• Written request: Turn the part of the entries below that opens with the line containing "Given: Select column C header" and closes with the line containing "coord(403,137)", both of those lines included, into a numbered list with one line per item and no blank lines. Leave the pictures out.

• Supplied information:
╭──

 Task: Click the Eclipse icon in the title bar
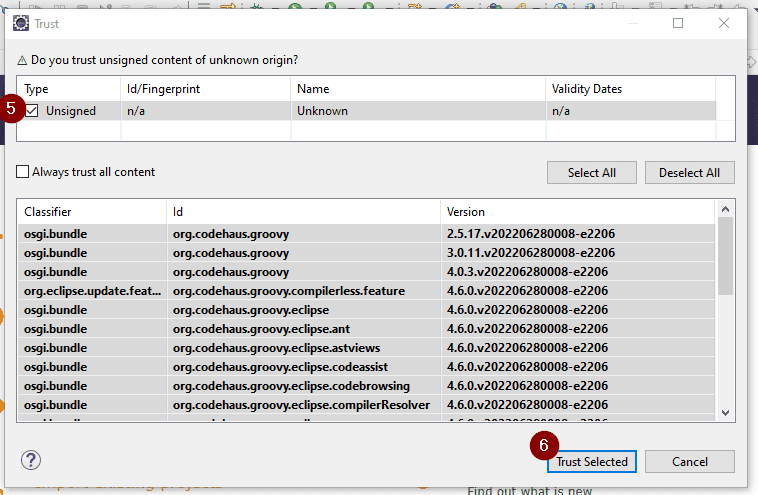point(20,22)
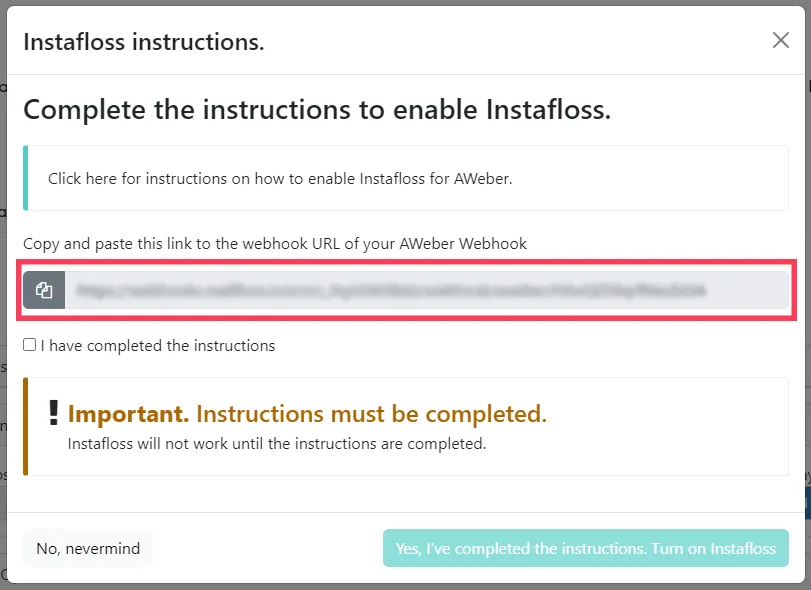
Task: Close the Instafloss instructions dialog
Action: [x=780, y=40]
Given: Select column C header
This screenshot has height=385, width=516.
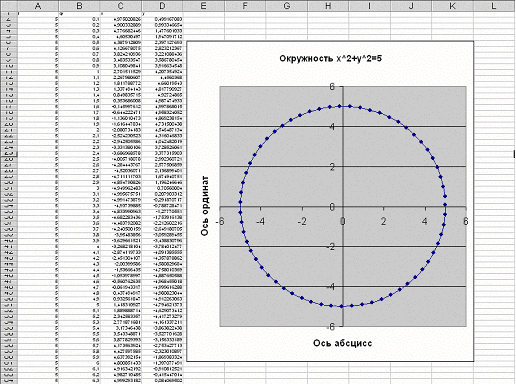Looking at the screenshot, I should click(121, 6).
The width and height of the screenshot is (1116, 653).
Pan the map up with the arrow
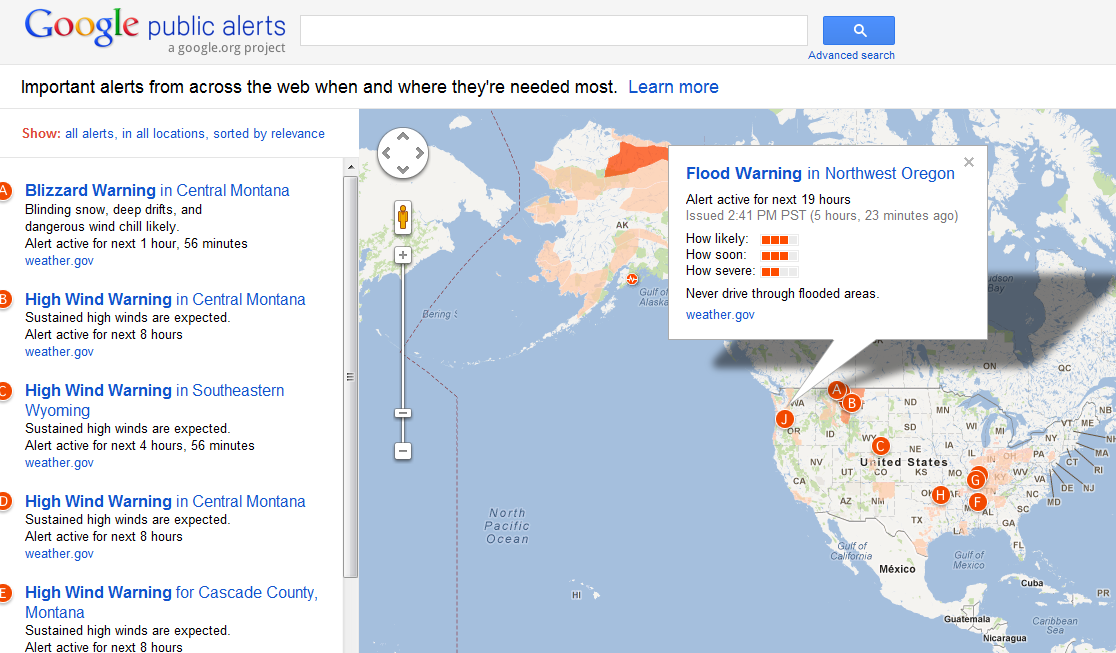coord(403,137)
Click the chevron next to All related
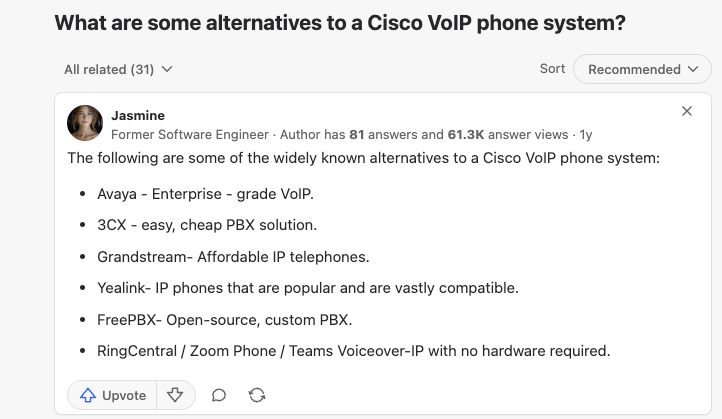 click(167, 69)
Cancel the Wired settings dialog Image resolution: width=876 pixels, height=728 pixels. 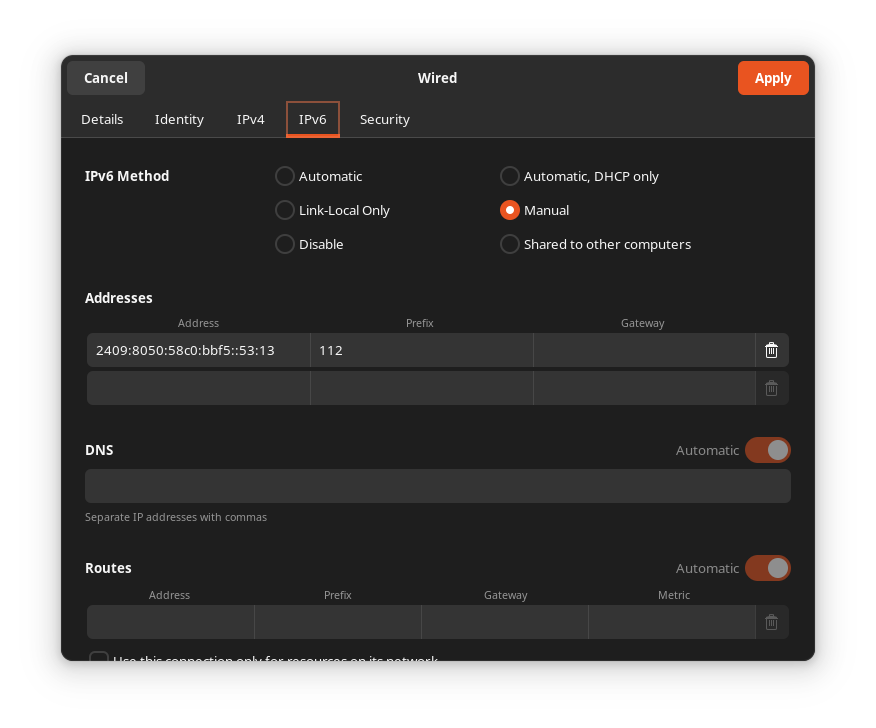click(x=106, y=78)
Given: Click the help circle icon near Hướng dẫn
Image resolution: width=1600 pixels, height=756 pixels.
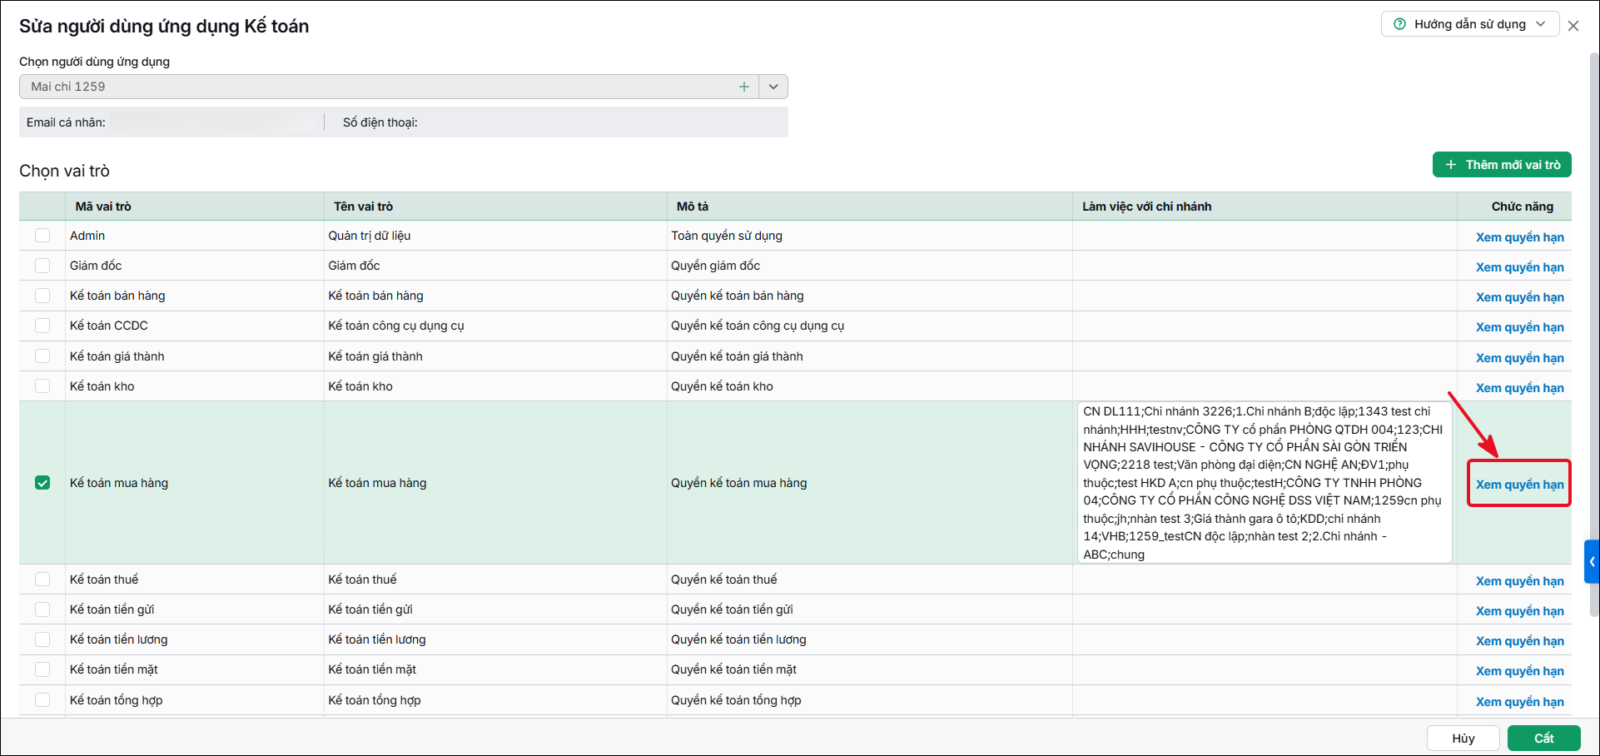Looking at the screenshot, I should (x=1400, y=24).
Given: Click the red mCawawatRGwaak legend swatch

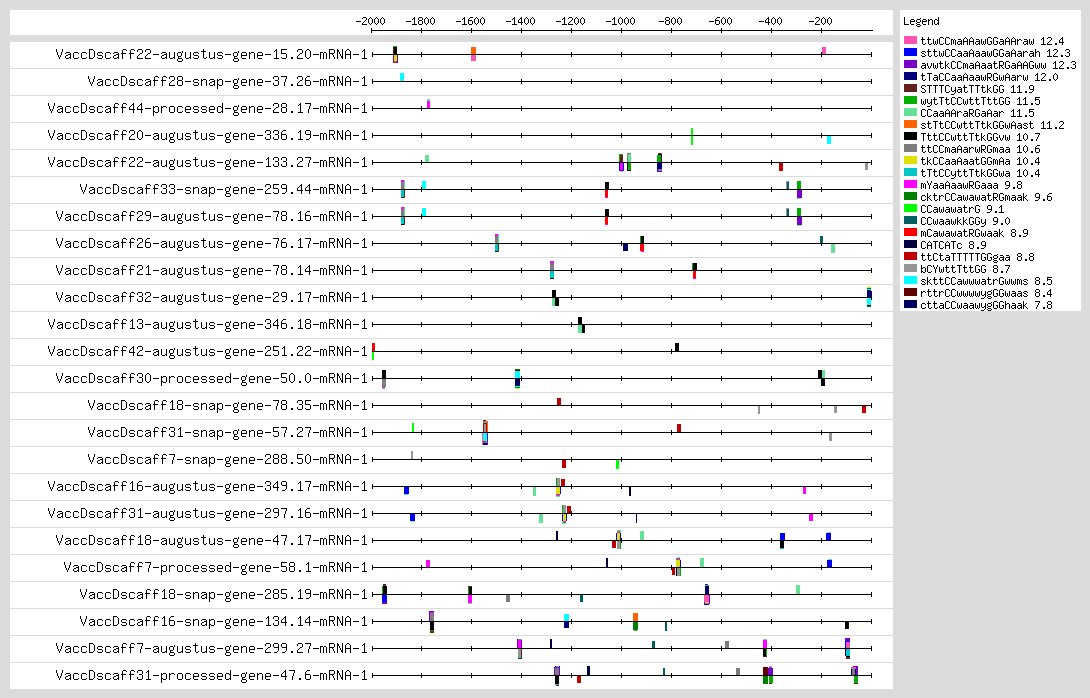Looking at the screenshot, I should pyautogui.click(x=909, y=233).
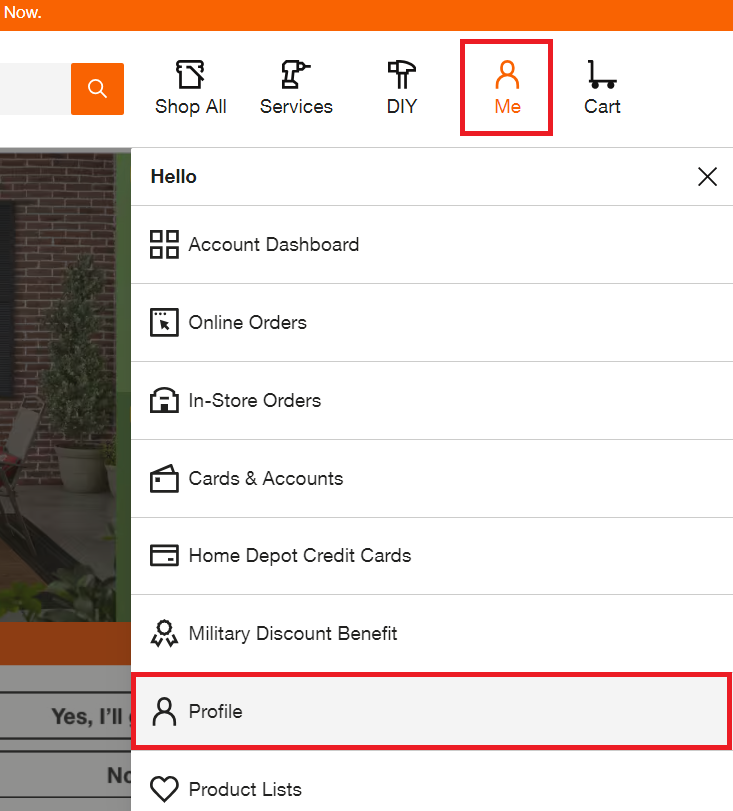This screenshot has width=733, height=811.
Task: Click the patio hero image
Action: [x=60, y=380]
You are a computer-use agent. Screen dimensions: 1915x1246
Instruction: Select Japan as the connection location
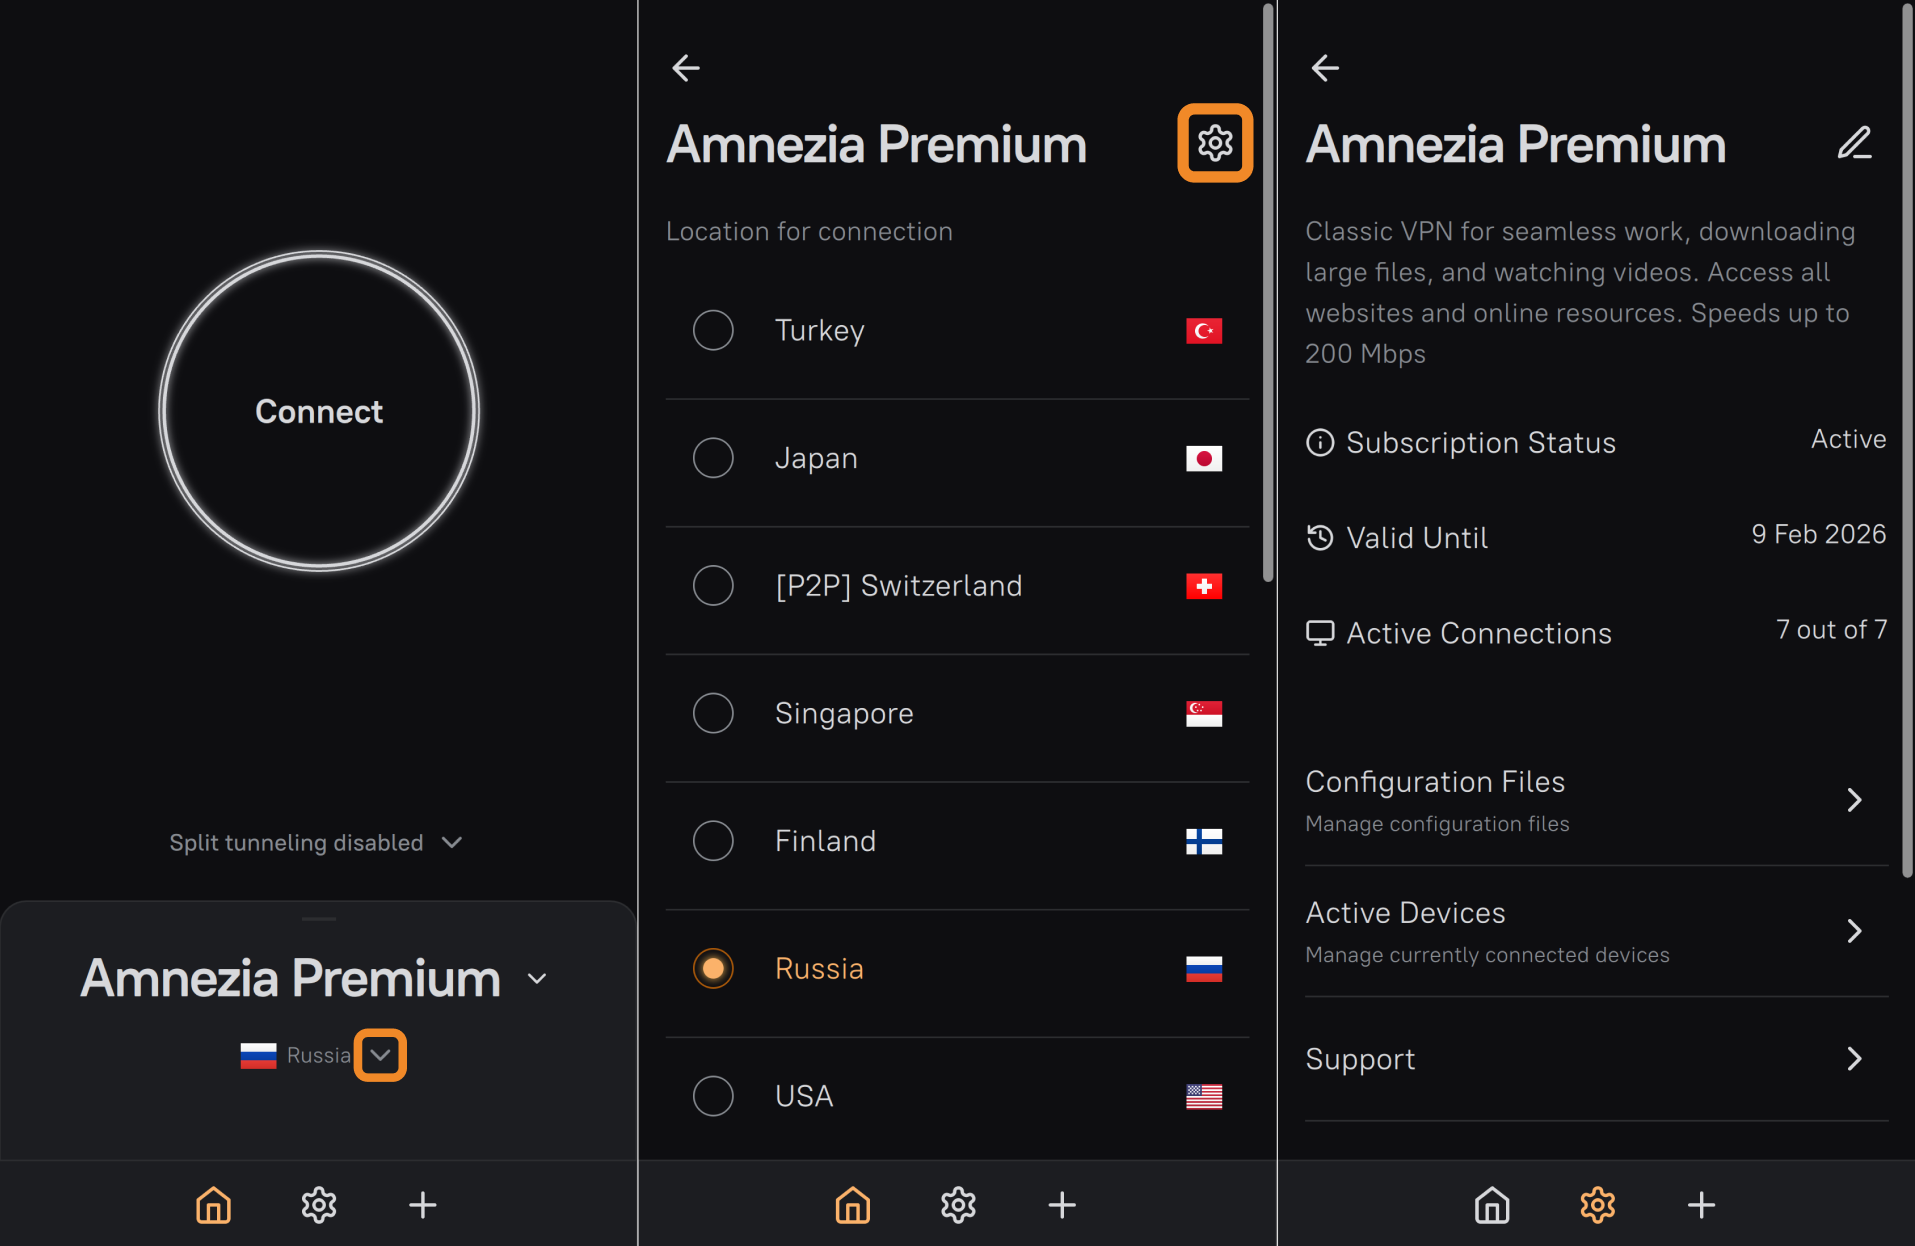713,458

╰──

• The reply:
1. Given: Select column C header
2. This screenshot has height=385, width=516.
3. Looking at the screenshot, I should click(121, 6).
4. The width and height of the screenshot is (1116, 653).
5. Pan the map up with the arrow
6. coord(403,137)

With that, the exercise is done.